__Document extract__:
Trainer support for IterableDataset for evaluation and predict (#11286)

* Bulk of the work

* Polish and tests

* Update QA Trainer

* Avoid breaking the predict method

* Deprecation warnings

* Store real eval dataloder

* Get eval dataset reference before wrap

src/transformers/trainer_callback.py

@@ -15,7 +15,7 @@
 """
 Callbacks to use with the Trainer class and customize the training loop.
 """
-
+import collections
 import dataclasses
 import json
 from dataclasses import dataclass
@@ -469,7 +469,7 @@ class ProgressCallback(TrainerCallback):
             self.current_step = state.global_step
 
     def on_prediction_step(self, args, state, control, eval_dataloader=None, **kwargs):
-        if state.is_local_process_zero:
+        if state.is_local_process_zero and isinstance(eval_dataloader.dataset, collections.abc.Sized):
             if self.prediction_bar is None:
                 self.prediction_bar = tqdm(total=len(eval_dataloader), leave=self.training_bar is None)

__Given material__:
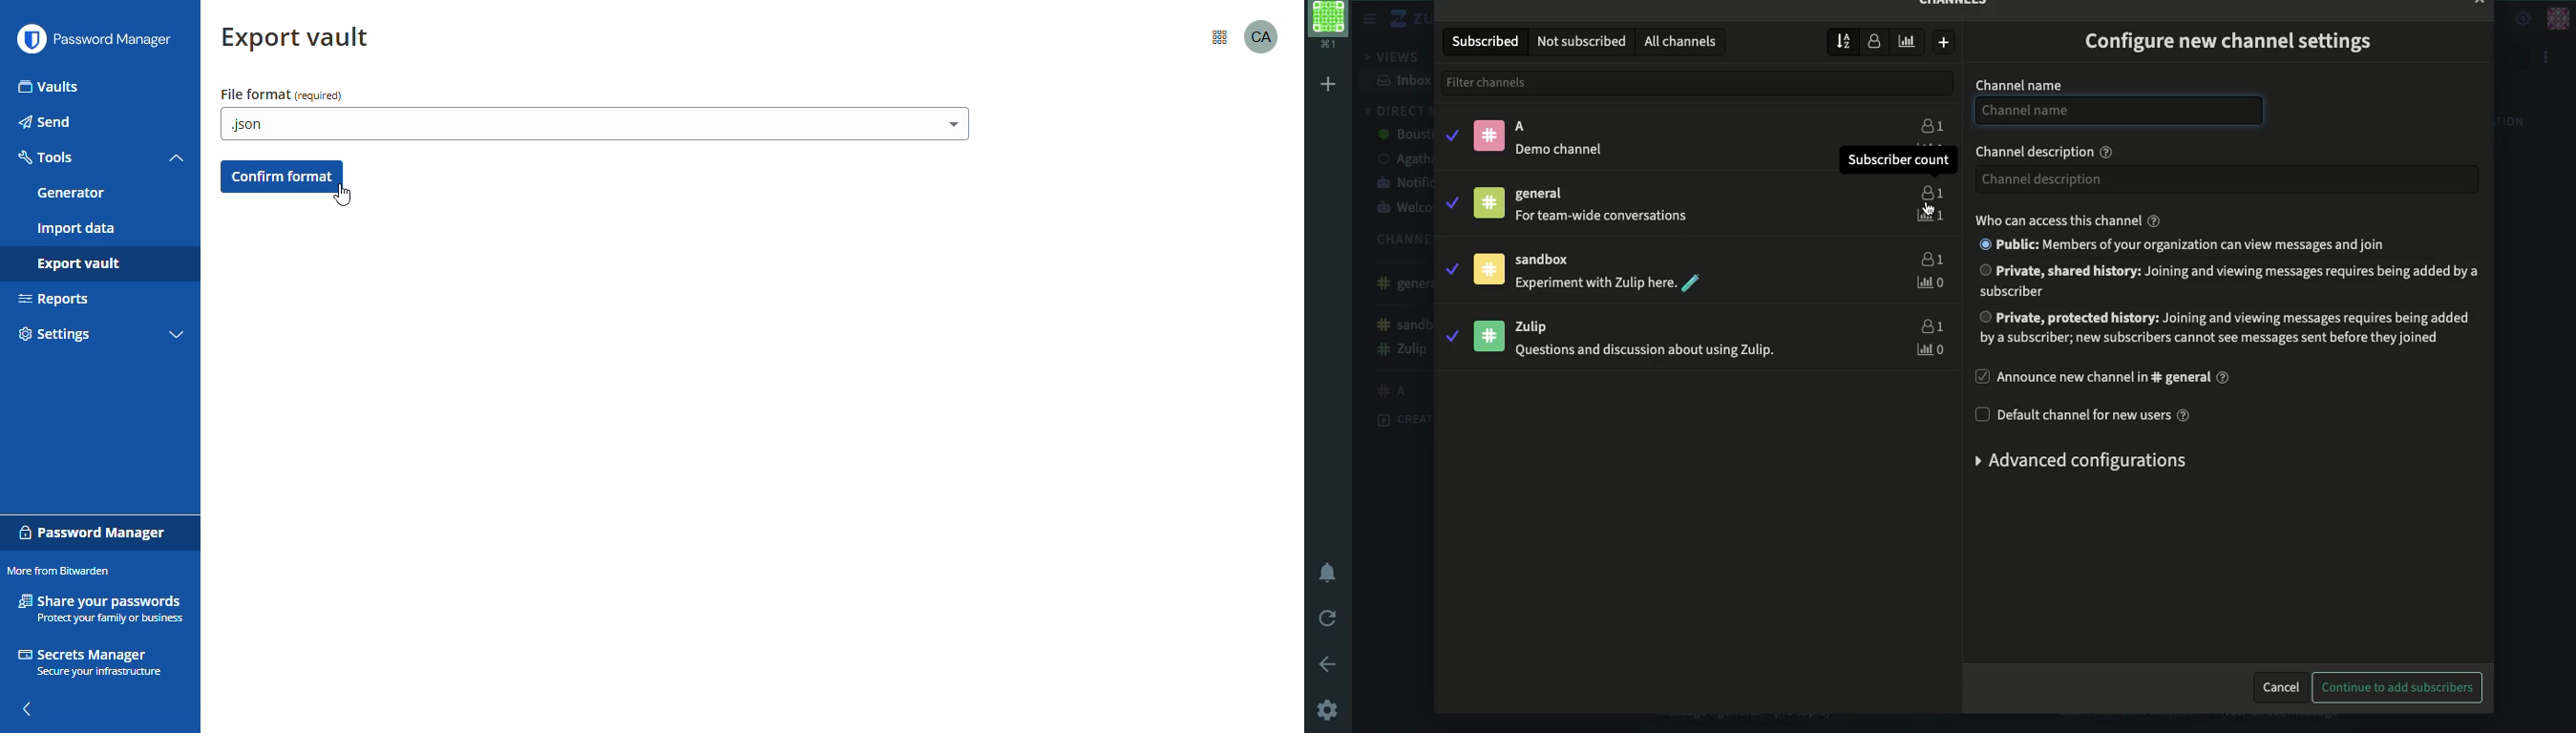  I want to click on subscribed, so click(1487, 41).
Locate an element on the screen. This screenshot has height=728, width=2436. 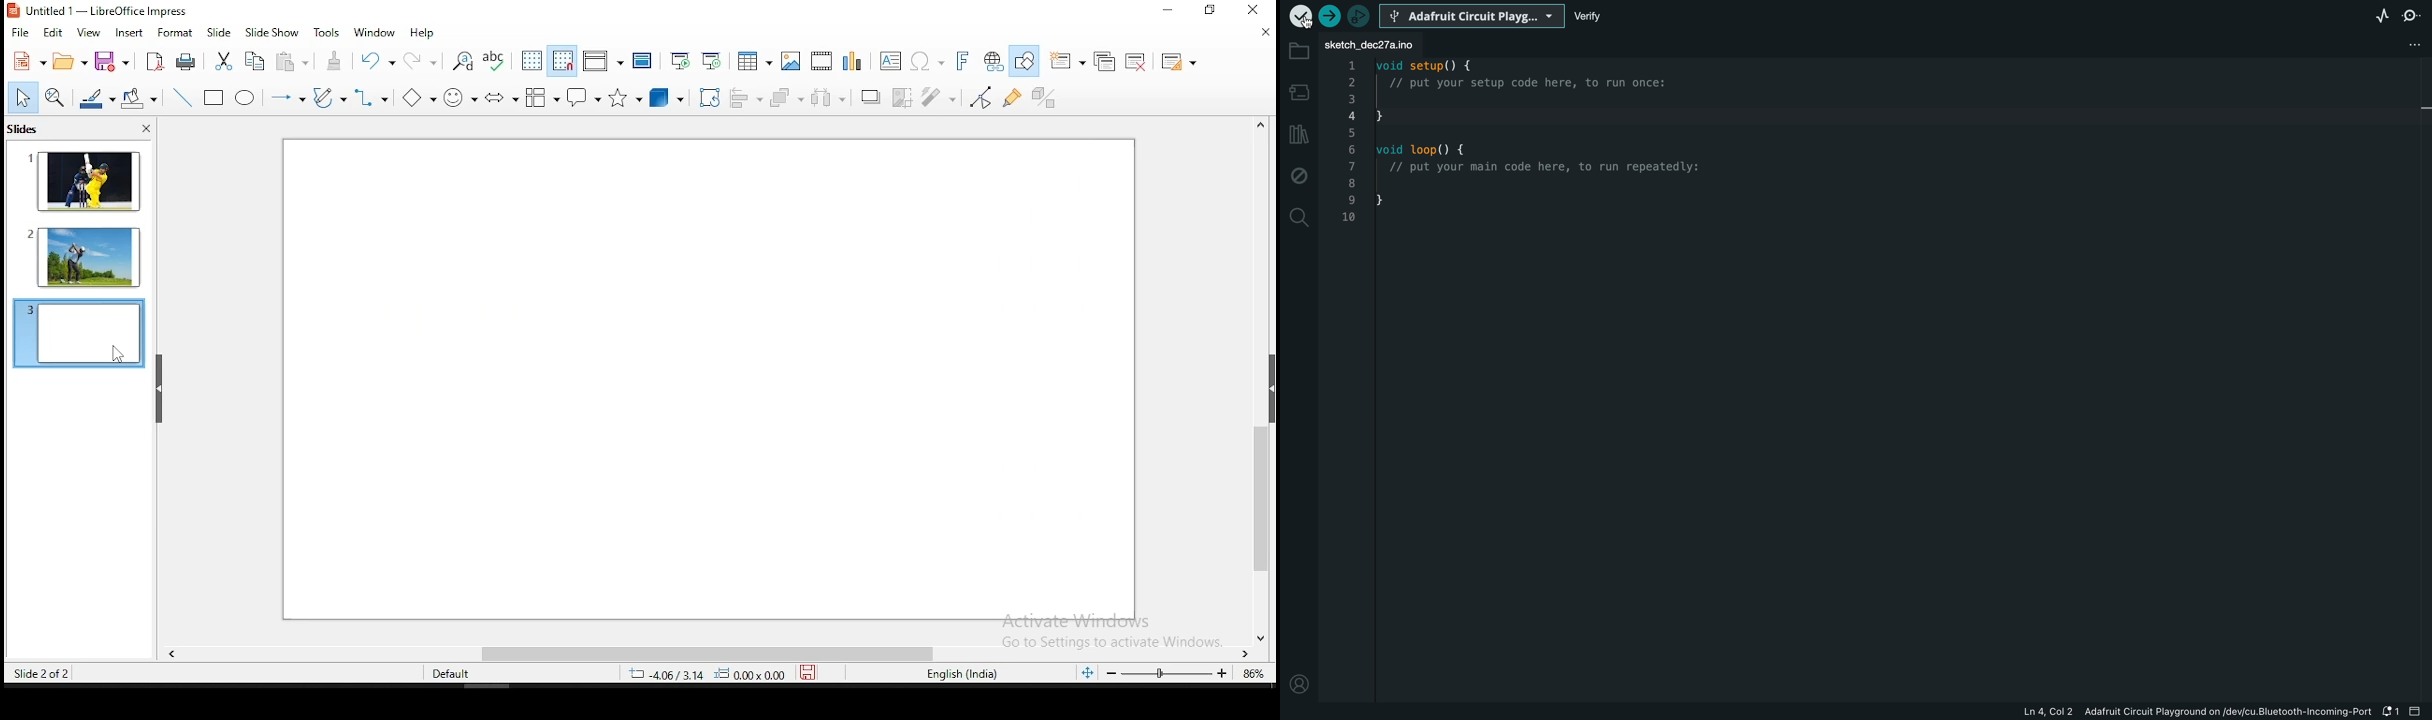
undo is located at coordinates (378, 62).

__Complete the following__:
1 – In the Trainer commit diff, which module does the change to trainer_callback.py newly import?
2 – Extend the Trainer commit diff past its final line.

__Expected answers__:
1 – collections

2 –
             self.prediction_bar.update(1)

src/transformers/trainer_pt_utils.py

@@ -102,6 +102,26 @@ def nested_concat(tensors, new_tensors, padding_index=-100):
         raise TypeError(f"Unsupported type for concatenation: got {type(tensors)}")
 
 
+def find_batch_size(tensors):
+    """
+    Find the first dimension of a tensor in a nested list/tuple/dict of tensors.
+    """
+    if isinstance(tensors, (list, tuple)):
+        for t in tensors:
+            result = find_batch_size(t)
+            if result is not None:
+                return result
+    elif isinstance(tensors, dict):
+        for key, value in tensors.items():
+            result = find_batch_size(value)
+            if result is not None:
+                return result
+    elif isinstance(tensors, torch.Tensor):
+        return tensors.shape[0] if len(tensors.shape) >= 1 else None
+    elif isinstance(tensors, np.ndarray):
+        return tensors.shape[0] if len(tensors.shape) >= 1 else None
+
+
 def nested_numpify(tensors):
     "Numpify `tensors` (even if it's a nested list/tuple of tensors)."
     if isinstance(tensors, (list, tuple)):
@@ -222,6 +242,10 @@ class SequentialDistributedSampler(Sampler):
     """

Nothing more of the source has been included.